The advisory focuses on a defined set of hosts, including multiple time-xb.nist.gov addresses and the ntp-b.nist.gov authenticated service.
According to NIST, these systems can still respond to network requests without referencing a valid atomic time source.
What went wrong at the Boulder facility
To prevent the spread of incorrect data, the agency said it may temporarily take some of the affected hosts offline.
NIST traced the problem to its Boulder, Colorado, campus, where an extended power outage disrupted operations.
The outage occurred during high winds that damaged power lines and led to safety-related shutdowns.
Although backup power systems existed, a generator failure interrupted the atomic time scale distribution that powers the Internet Time Service.
NIST stated that the UTC(NIST) signal drifted approximately four microseconds during the incident, a deviation that is small but measurable.
The outage does not affect all NIST timing endpoints. Widely used addresses, such as time.nist.gov, are based on round robin DNS and a geographically distributed infrastructure.
This design allows clients to automatically fall back to unaffected locations when a site encounters problems.
Users who hardcode individual hostnames face greater exposure to localized failures like this.
Systems running on cloud hosting platforms often rely on pooled or upstream timing sources, which can hide short-lived issues within a single installation.
The Boulder site is home to the NIST-F4 atomic clock, which uses cesium atoms to define the length of a second with extreme precision, underpinning services used by telecommunications networks, power grids, financial platforms, and scientific research.
Precise synchronization is also critical for data center hosting environments, where synchronization impacts logging, security protocols, and transaction order in distributed systems.

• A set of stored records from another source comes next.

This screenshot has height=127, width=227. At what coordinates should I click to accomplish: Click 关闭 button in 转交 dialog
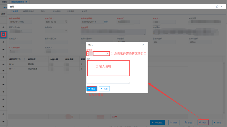coord(104,89)
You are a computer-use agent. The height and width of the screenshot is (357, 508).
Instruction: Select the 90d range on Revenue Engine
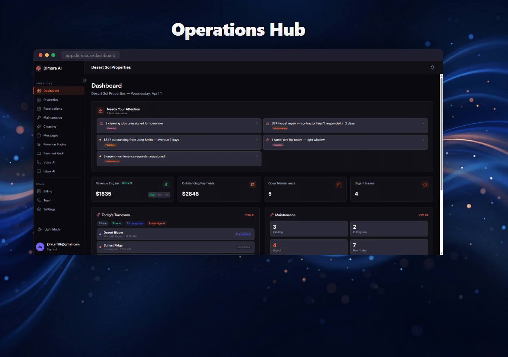[x=160, y=194]
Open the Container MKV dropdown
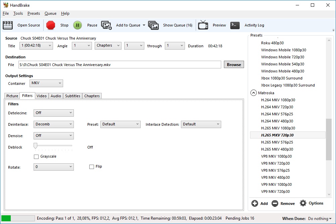This screenshot has width=336, height=224. 46,83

Many enterprise servers rely on external authoritative sources, making upstream accuracy a shared dependency.
This incident follows another time service outage earlier this month at the NIST facility in Gaithersburg, Maryland, which caused a larger time step error measured in milliseconds, not microseconds.
NIST has not given a firm timeline for full restoration in Boulder and said engineers are continuing recovery work.
While most consumer systems are unlikely to notice the issue, high precision users are expected to monitor multiple independent references.